- _Tarefas_
a - Segundo o texto sobre a Embrapa, há quantos anos João Carlos atua na linha de frente das pesquisas?
b - Transcreva do texto sobre a Embrapa, sem alterações, o trecho que começa em "João Carlos tem" e termina em "genéticos do mundo.".

- _Texto selecionado_
◆ ◆ ◆

João Carlos tem 46 anos de atuação na linha de frente das pesquisas, é doutor em agroecologia e desenvolvimento sustentável e relata que a Embrapa possui hoje um patrimônio incalculável, que inclui um dos maiores bancos genéticos do mundo.
“Para se ter uma ideia, apenas aqui em Pelotas chegamos a ter mais de 600 variedades de abóboras, mais de 400 de pimenta, quase 500 de batata, 270 de cebola, quase 70 de milho varietal – não é milho híbrido – variedades crioulas melhoradas pelos agricultores ao longo da sua relação com a natureza, cerca de 800 de feijão. Imagina o valor desse banco genético”, avalia.
O banco genético é tão importante que já houve um caso em que a etnia Krahô foi até a Embrapa para resgatar a semente de um milho que utilizada e por alguma razão foi perdido.
“E a Embrapa devolveu essas sementes para os Krahô que conseguiram voltar a ter de novo aquela variedade de milho que fazia parte da sua cultura, de seu imaginário, de sua estratégia de relação com a natureza”, lembra o pesquisador.

◆ ◆ ◆

- _Dados coletados_
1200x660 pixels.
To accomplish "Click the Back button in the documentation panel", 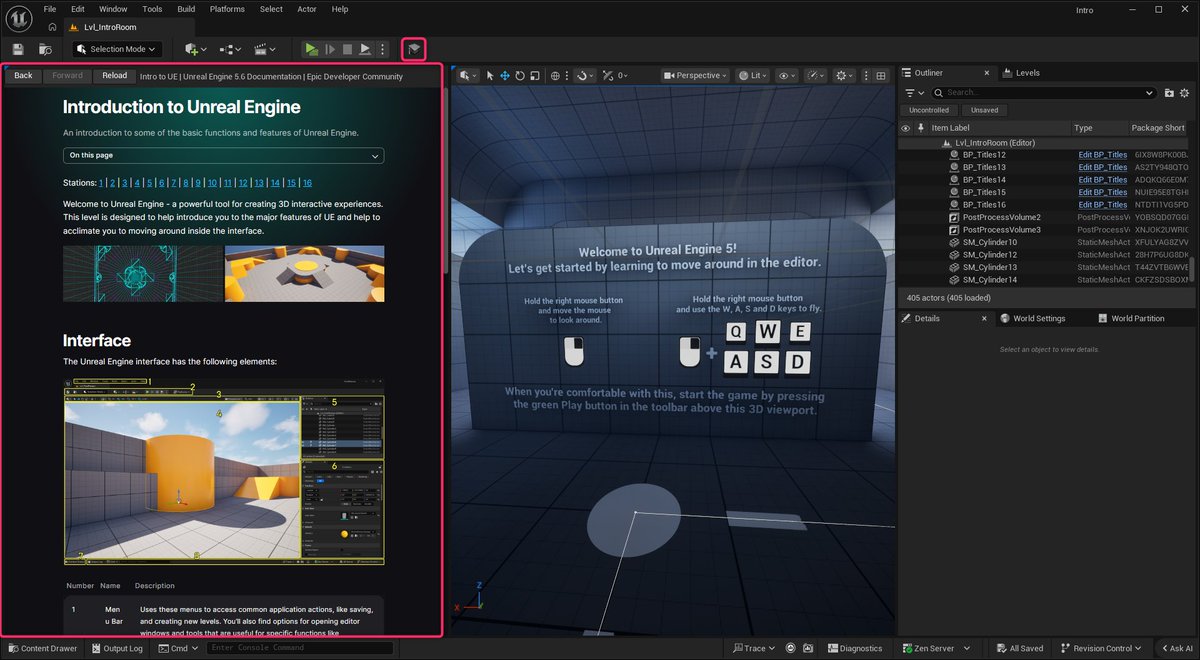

◆ ◆ ◆

- _Respostas_
a - Há 46 anos.

b -
João Carlos tem 46 anos de atuação na linha de frente das pesquisas, é doutor em agroecologia e desenvolvimento sustentável e relata que a Embrapa possui hoje um patrimônio incalculável, que inclui um dos maiores bancos genéticos do mundo.